B1.6 Rental housing energy efficiency baseline *
Pass ordinance to require rental units to meet baseline levels of energy efficiency and make the requirements more stringent over time.
Ann Arbor’s housing code has included weatherization and insulation requirements for rental housing since 1985.
Boulder’s SmartRegs ordinance required all standard long-term rental housing in the city to meet a basic energy efficiency standard by Jan. 1, 2019 as part of their rental housing licensing program. According to the ACEEE’s Mayor’s Toolkit (p. 11), by the end of 2019 22,500 of Boulder’s 23,000 licensed rental units were in compliance. The average upgrade cost has been $3,022 per unit, of which an average of $579 was paid by rebates. (The program has not worked well for some landlords, though.)
Burlington Vermont requires ongoing weatherization improvements in rental housing with an energy intensity rating of greater than 50,000 BTUs per square foot as part of the minimum code enforced by the Department of Permitting & Inspections, which includes inspections of every property on a cycle that ranges from one to five years, depending on the performance of the property. Staff prepared a background memo for the discussion of the ordinance.
Austin’s Energy Conservation and Disclosure Ordinance (2008) requires multifamily properties that use 150%+ of average energy use for similar properties to conduct retrofits that lower energy consumption by at least 20%.

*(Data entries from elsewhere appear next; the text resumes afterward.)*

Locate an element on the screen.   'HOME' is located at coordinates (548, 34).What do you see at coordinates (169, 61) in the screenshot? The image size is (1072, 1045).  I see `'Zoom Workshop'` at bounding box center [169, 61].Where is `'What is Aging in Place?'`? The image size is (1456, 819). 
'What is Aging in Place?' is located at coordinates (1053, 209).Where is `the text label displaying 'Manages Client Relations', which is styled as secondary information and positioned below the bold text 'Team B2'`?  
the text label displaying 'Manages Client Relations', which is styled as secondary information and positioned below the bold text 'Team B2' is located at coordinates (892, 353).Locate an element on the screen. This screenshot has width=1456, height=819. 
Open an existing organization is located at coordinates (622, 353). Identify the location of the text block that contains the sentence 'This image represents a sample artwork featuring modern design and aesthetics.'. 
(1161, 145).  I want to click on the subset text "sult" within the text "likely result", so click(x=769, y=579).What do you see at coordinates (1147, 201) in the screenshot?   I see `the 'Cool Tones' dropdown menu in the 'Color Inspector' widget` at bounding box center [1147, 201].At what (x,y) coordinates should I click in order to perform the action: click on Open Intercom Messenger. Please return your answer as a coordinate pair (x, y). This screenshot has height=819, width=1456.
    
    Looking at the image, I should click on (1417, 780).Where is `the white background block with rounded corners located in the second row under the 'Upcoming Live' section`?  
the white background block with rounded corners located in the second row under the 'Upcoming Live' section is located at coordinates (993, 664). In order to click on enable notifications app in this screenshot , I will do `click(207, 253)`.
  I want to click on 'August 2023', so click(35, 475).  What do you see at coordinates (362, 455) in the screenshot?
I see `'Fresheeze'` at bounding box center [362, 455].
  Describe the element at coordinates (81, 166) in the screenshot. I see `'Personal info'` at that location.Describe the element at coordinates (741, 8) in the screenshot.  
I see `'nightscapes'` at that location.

RCW 82.46.015 and RCW 82.46.037 currently limit jurisdictions’ use of up to a million dollars a year of real estate excise tax (REET) revenue for capital projects if they place “any requirement on landlords, at the time of executing a lease, to perform or provide certain improvements or modifications to real property or fixtures, except if necessary to address an immediate threat to health or safety.” (The RCWs do exempt regulations enacted by local governments pursuant to building code requirements, nuisance regulations, and unfit dwellings provisions from the restrictions.) However, jurisdictions requiring retrofits might simply be able to shift funds from their capital construction budgets with funds from their capital construction budgets to work around this limitation.